For this reason, I believe that I did NOT first see Sinister Wisdom‘s Iconic poster with a photograph by Tee Corinne at the Women’s Crisis Center. I think with my imperfect memory that someone I knew had it hanging in her house. Even by the late 1980s it felt like an unbiquitous image. At the very least, it was everywhere I was looking.
Part of its power is of course the image of two women, naked, embracing, intimate, making love, fucking. Describe it however you wish, there is power in two women together. Power to challenge patriarchy, heterosexuality. Power to imagine a world where two women can be intimate, together, unashamed, unafraid.
Another part of its power, though for me, in the final years of my adolescence, was the simple concatenation of those two words at the bottom: Sinister Wisdom. I knew the journal and, perhaps more importantly, I knew what it represented: lesbian literature, art, and culture. Sinister Wisdom was the journal the imagined lesbians as having a culture, as creating literature worthy of broad consideration. Sinister Wisdom imagined a life for me in the future where I might publish (I lacked the chutzpah to imagine actually editing the journal, of carrying a particular mantle of lesbian culture forward.)

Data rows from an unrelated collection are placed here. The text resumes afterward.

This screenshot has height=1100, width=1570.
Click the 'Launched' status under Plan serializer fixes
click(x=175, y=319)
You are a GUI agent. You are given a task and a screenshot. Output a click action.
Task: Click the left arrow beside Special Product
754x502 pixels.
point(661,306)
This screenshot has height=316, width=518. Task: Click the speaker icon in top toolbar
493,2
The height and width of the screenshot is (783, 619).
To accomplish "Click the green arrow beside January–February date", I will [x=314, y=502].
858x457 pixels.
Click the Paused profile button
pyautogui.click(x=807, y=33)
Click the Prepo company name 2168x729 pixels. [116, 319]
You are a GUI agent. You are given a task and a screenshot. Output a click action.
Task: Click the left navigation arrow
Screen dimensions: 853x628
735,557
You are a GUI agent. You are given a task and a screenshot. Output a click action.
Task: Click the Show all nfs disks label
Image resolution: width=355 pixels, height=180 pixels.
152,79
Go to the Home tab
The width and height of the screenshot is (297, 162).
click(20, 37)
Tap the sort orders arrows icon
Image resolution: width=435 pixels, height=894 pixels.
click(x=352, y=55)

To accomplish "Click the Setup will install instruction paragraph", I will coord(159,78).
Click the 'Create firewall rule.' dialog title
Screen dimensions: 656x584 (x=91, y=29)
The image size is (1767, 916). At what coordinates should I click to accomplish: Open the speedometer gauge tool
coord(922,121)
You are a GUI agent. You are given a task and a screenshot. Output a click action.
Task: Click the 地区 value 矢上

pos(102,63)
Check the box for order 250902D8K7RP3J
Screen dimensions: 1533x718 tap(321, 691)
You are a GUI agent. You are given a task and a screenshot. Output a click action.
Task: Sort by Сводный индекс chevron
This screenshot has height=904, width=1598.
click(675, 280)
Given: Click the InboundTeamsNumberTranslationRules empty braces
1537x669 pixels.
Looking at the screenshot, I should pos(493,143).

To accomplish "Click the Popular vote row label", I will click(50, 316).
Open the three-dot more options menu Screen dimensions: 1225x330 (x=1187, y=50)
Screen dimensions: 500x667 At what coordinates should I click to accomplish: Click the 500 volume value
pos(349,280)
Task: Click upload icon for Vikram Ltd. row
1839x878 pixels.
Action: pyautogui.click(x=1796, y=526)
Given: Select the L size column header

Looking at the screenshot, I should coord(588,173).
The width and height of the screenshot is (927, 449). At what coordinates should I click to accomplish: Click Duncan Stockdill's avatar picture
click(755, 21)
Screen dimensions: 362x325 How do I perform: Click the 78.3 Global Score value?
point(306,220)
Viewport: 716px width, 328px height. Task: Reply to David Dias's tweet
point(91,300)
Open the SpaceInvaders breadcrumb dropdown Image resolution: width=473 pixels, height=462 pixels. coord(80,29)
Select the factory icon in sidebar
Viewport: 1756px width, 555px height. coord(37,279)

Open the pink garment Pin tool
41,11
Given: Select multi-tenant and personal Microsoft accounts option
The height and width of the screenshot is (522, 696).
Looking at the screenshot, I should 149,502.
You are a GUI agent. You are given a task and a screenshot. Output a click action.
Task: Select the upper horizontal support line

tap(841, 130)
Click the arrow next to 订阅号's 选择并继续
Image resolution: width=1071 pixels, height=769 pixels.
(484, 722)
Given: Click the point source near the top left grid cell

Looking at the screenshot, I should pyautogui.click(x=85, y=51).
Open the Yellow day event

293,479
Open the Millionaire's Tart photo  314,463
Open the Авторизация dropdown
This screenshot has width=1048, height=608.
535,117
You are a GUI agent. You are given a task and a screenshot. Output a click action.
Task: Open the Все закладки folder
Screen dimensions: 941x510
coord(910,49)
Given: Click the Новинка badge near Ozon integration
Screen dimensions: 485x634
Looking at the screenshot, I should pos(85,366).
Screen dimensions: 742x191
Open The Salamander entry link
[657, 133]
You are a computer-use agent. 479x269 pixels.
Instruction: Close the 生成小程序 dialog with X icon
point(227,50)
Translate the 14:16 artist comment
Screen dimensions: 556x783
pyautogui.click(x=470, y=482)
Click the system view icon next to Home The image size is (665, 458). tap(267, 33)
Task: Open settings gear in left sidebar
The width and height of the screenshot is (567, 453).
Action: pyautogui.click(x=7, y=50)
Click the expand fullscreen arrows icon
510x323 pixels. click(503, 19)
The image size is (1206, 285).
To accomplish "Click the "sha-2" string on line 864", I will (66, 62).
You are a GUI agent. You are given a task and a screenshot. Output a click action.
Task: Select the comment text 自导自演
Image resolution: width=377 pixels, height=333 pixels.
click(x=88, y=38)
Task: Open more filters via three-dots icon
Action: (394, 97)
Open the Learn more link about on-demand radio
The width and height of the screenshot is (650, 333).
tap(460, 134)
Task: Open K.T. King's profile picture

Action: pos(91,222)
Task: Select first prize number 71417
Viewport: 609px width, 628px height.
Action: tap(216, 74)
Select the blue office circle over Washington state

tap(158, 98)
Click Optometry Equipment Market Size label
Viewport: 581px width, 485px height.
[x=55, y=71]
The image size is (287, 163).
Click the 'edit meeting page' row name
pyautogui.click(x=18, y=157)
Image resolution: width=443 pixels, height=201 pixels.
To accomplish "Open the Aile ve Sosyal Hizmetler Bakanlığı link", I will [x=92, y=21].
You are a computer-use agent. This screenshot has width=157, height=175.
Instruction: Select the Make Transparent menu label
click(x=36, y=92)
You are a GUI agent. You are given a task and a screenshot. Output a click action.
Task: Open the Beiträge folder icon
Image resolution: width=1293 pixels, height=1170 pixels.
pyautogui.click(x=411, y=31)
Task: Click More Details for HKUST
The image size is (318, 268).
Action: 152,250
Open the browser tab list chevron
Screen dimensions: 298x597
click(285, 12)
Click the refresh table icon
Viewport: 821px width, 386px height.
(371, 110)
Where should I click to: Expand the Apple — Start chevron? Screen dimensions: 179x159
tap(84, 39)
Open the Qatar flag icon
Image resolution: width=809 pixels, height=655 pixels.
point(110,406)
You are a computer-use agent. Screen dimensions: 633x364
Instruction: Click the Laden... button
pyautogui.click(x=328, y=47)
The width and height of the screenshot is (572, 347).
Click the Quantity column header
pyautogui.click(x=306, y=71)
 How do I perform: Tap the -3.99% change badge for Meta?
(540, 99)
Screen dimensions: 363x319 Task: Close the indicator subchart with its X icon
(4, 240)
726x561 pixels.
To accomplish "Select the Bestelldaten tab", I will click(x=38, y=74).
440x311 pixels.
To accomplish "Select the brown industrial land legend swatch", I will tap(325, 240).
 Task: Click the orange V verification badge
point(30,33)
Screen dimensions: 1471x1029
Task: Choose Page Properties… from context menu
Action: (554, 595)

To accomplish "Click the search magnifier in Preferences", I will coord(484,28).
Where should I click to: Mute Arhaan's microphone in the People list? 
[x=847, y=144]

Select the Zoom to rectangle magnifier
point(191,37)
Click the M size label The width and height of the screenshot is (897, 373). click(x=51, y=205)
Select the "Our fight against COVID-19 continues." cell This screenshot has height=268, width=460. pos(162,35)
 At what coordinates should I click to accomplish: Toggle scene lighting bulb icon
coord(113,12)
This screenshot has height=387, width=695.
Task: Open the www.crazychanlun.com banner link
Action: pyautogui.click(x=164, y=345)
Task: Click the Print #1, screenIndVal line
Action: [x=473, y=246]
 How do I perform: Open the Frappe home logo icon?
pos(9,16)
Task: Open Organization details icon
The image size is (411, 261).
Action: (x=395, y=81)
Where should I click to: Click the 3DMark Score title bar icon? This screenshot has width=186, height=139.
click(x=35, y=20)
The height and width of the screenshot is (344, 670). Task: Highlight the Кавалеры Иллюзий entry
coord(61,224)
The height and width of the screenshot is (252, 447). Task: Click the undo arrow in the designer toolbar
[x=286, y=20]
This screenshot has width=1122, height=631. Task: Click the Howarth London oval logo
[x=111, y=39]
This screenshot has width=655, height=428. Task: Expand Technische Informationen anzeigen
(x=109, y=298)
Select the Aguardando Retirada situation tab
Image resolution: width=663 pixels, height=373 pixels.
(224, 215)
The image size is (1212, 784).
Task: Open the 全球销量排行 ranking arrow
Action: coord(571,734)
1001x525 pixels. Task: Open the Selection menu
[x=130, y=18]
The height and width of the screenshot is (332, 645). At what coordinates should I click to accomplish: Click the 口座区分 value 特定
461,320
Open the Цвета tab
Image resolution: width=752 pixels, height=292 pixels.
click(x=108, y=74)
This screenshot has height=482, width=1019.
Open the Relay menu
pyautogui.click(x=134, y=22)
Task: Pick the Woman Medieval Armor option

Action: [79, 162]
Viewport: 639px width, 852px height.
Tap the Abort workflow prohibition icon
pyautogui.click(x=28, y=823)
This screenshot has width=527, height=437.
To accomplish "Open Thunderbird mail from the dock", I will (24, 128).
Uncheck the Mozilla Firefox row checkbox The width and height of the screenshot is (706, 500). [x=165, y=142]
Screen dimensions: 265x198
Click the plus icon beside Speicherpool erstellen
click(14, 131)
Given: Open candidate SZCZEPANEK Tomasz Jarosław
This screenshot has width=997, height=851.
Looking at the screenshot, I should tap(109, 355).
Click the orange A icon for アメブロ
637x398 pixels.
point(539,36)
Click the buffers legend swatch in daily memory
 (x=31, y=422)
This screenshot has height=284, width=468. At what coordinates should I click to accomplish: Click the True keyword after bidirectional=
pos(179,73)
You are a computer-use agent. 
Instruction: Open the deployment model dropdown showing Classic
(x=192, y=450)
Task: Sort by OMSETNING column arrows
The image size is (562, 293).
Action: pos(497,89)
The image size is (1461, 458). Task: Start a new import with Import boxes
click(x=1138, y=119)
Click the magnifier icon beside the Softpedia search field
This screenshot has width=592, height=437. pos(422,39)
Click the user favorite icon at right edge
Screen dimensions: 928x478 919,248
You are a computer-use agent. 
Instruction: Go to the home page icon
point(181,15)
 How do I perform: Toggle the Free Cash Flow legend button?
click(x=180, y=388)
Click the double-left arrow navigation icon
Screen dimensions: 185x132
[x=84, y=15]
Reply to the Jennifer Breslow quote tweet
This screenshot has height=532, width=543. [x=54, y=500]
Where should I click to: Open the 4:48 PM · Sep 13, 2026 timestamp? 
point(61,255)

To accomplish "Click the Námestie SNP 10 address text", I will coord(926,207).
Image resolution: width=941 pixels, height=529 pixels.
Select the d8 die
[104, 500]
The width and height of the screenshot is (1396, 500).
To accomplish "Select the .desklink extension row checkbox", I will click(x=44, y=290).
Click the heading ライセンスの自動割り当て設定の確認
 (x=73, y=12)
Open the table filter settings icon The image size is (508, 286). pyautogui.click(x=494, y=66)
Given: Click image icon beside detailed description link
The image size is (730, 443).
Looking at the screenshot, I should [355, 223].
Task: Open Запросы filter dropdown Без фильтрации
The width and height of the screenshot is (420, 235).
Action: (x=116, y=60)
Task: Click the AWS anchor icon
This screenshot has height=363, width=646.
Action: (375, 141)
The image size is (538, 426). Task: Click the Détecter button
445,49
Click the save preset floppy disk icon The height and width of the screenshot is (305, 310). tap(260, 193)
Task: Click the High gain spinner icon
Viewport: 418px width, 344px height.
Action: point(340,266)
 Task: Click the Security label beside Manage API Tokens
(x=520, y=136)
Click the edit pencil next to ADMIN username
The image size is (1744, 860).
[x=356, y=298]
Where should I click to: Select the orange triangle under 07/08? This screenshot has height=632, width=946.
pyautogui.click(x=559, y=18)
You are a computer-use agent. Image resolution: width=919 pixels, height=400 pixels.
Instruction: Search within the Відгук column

The poster for over twenty-five years has been an imagined and coveted object. I have seen them in a few women’s homes in recent years. Admired them. Lusted them, even. I have never found one for sale. I nearly was resigned to admiring it from afar when I visited my dear friends in San Francisco in November. They had a copy of the poster framed along their wall of naked women. Artful nudes, I think they called it. Both friends helped me pack up the Sinister Wisdom archive and ship it to my home in Florida. And then, in a magical offering, they said, why don’t you take the poster for your office. I demurred at first. No it is yours. It is too beautiful. It suits your home too perfectly. They insisted.
So today and all day, the poster hangs on the wall near my computer. Near where I edit the journal. Near where I handle the business aspects of the journal. It is beautiful. I am lucky. To have such friends. To have such pleasure. To have such responsibility. To have such a life.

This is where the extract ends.